On the same day On the day that I handed the key over to Geyer, I left Munich for Cracow. I returned to Munich only at the end of March 1943. I cannot say what happened in my studio – for which Geyer had the keys and entered and exited the studio with my permission – during my absence.

Question: If you left Munich for Cracow on January 12, 1943 and Geyer has stated that you were present during at least one get-together, then that had to have taken place before your departure. Do you know a Harald Dohrn from Wiessee and what kind of meetings took place with him?

Answer: While I was staying in Munich during Christmas 1942/43, Hans Scholl introduced me to Dohrn in my studio. I do not know why Hans Scholl introduced me to this Dohrn, or why I met him. But it is not unusual for me as an architect to be recommended to various people or to be introduced to them. On the afternoon when I met Dohrn, the Scholl siblings, Geyer, and as best as I can recall another woman in my studio. They were there to talk.

During this meeting, primarily Dohrn talked, telling about his life, his [physical therapy] practice, and his stage productions in Hellerau, about trips abroad and other things as well. I could not tell from that conversation what Dohrn thinks of the current regime, or what his political viewpoints were.

When I am told that Dohrn is a fanatical adherent to and apologist for the Catholic Church, I believe I can confirm that question. I recall that Dohrn talked about the incompatibility of Catholics and National Socialists [Note 6]. He also took a stand against Prussiandom and let us know that he could not agree with National Socialistic ideology. But I did not see anything that suggested he undertook any activities against the current regime.

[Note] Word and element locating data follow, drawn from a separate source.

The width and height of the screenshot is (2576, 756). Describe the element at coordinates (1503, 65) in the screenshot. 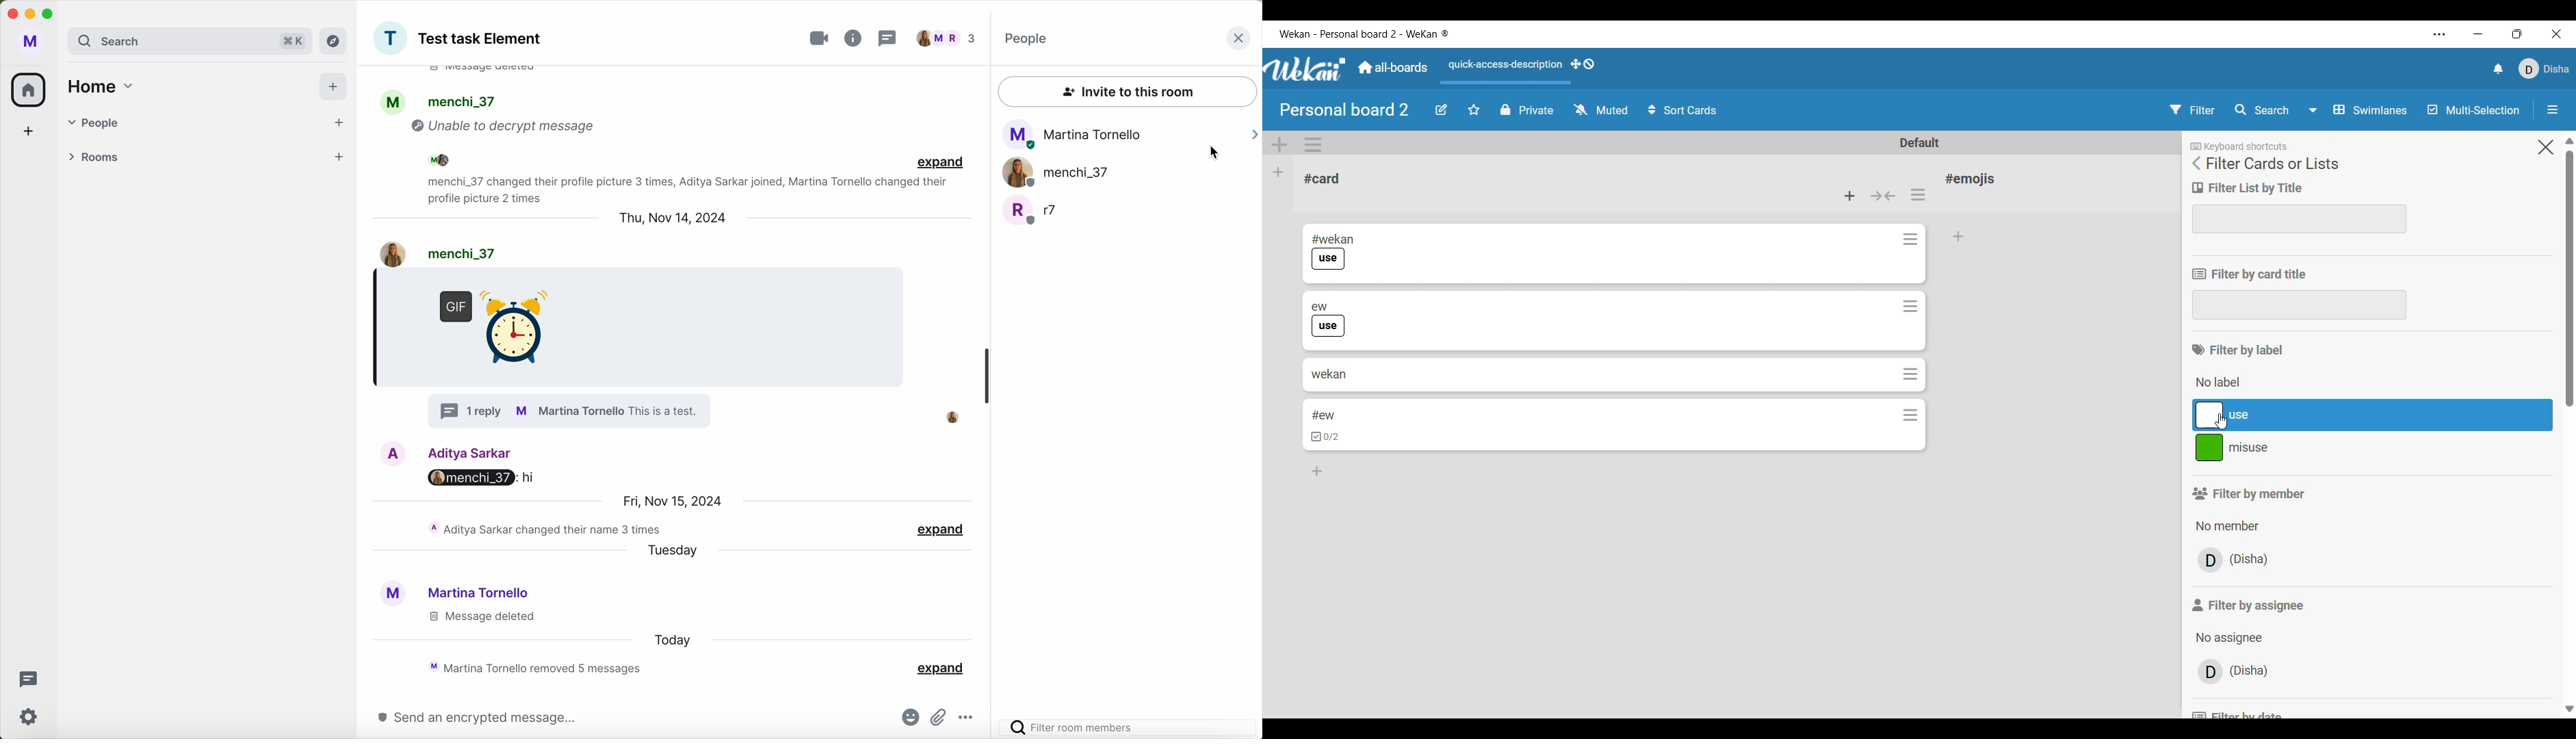

I see `Quick access description` at that location.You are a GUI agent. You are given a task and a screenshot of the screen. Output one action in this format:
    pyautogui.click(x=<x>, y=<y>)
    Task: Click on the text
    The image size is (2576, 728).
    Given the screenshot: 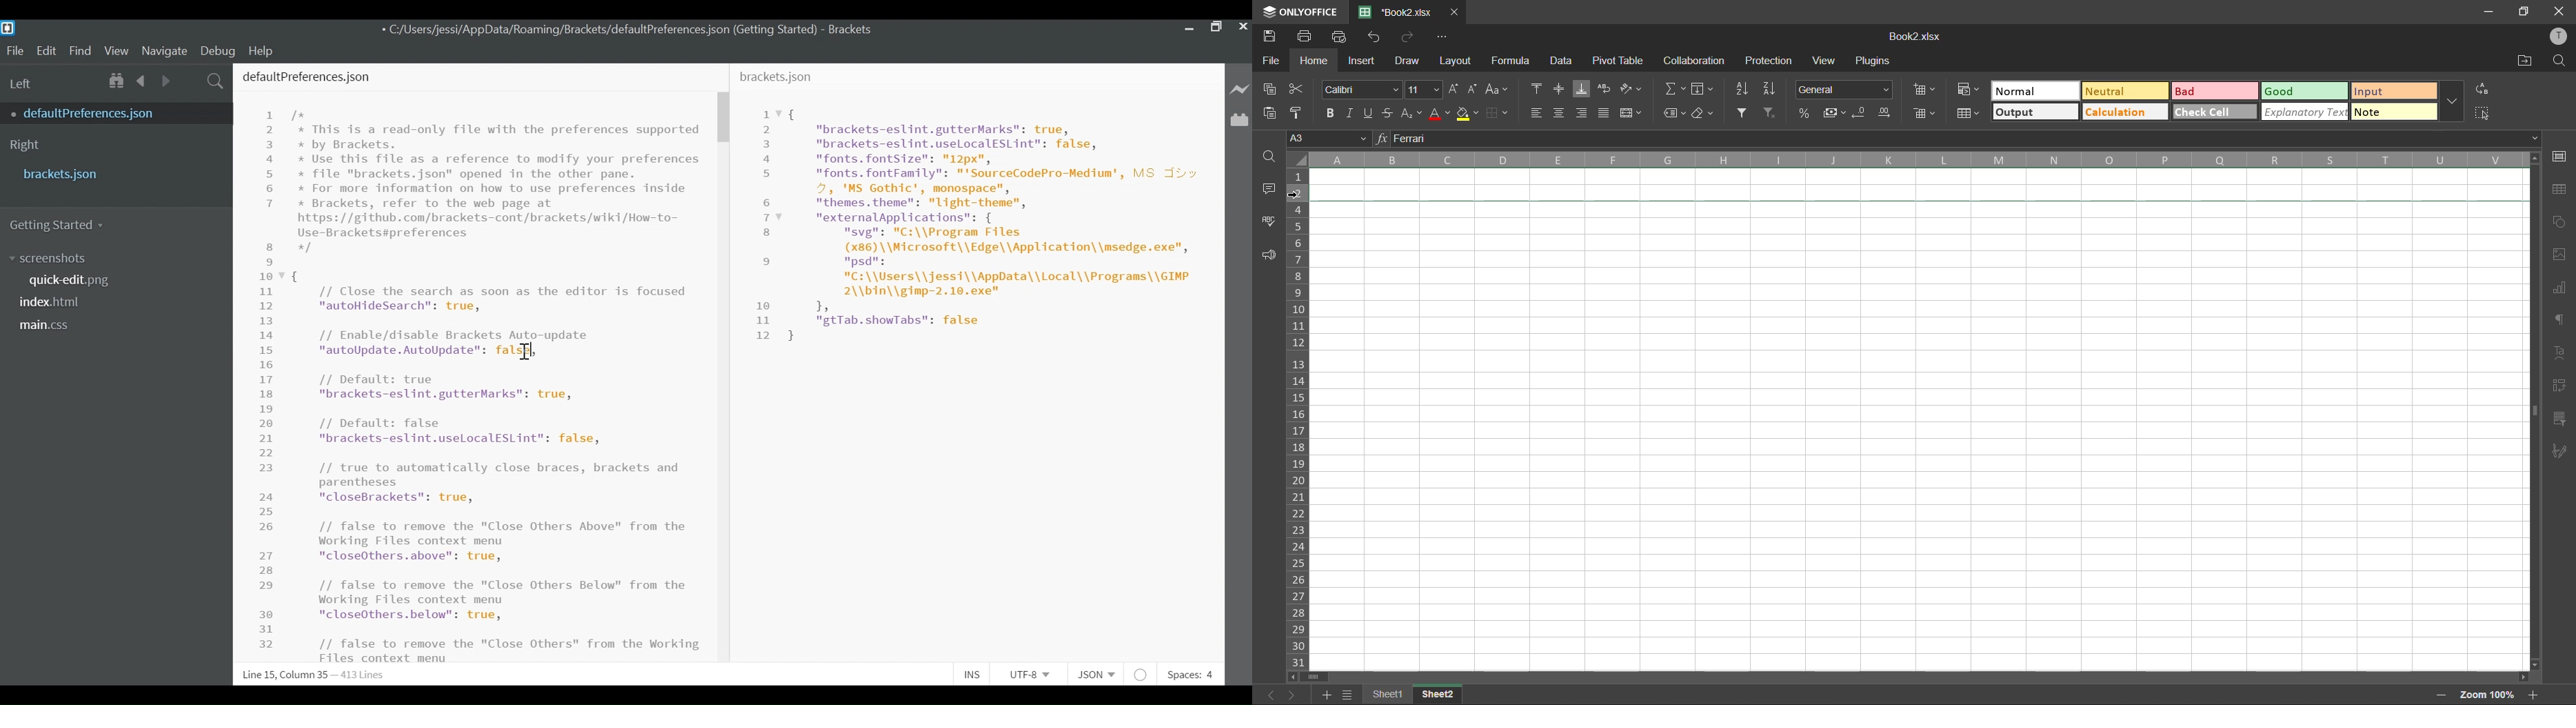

As usual, Hans Scholl remained withdrawn, even during Dohrn’s discourse. However, the last time I visited them in Scholl’s apartment, Sophie Scholl said that she could not reconcile [the notion of] man’s free will with thoughts of God’s omniscience.

I never allowed myself to be drawn into seditious statements on any occasion. I freely admit that many experiences in my life have caused me to be critical [of the current regime].

Recorded by: /Schmauβ/, Crim. Secr.

Read aloud and signed by: /Manfred Eickemeyer/

Present: /Schuster?/


Note 1: Bekanntschaft. Not a close friend.

Note 2: Flugblatt – singular leaflet, not the series.

Note 3: Prokurist. While rarely the Chief Financial Officer, the Prokurist often serves as Secretary-Treasurer and fiduciary agent for a corporation.

Note 4: Kameraden. Literally, comrades.

Note 5: Typed runic SS.

Note 6: Katholiken und National Sozialisten, not the Church and the NSDAP or National Socialist ideology.